### WHAT IS EXPECTED
Please copy out, word for word, the part of the records below that opens with the line containing "Switch to the mobile.class.php tab" and runs through the end of the records.

### STORED DATA
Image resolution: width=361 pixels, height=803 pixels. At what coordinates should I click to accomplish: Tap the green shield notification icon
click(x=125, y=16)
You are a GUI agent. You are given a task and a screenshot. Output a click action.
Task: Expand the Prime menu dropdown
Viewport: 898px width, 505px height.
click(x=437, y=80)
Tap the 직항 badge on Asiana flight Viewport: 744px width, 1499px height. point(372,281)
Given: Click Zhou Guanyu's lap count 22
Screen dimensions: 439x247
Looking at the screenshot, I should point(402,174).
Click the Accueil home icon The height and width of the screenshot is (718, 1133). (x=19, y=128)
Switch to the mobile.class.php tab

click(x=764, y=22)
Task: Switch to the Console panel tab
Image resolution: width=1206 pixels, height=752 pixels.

### SOLUTION TO THIS PROBLEM
Switch to the mobile.class.php tab

click(x=764, y=22)
Task: Switch to the Console panel tab
Image resolution: width=1206 pixels, height=752 pixels.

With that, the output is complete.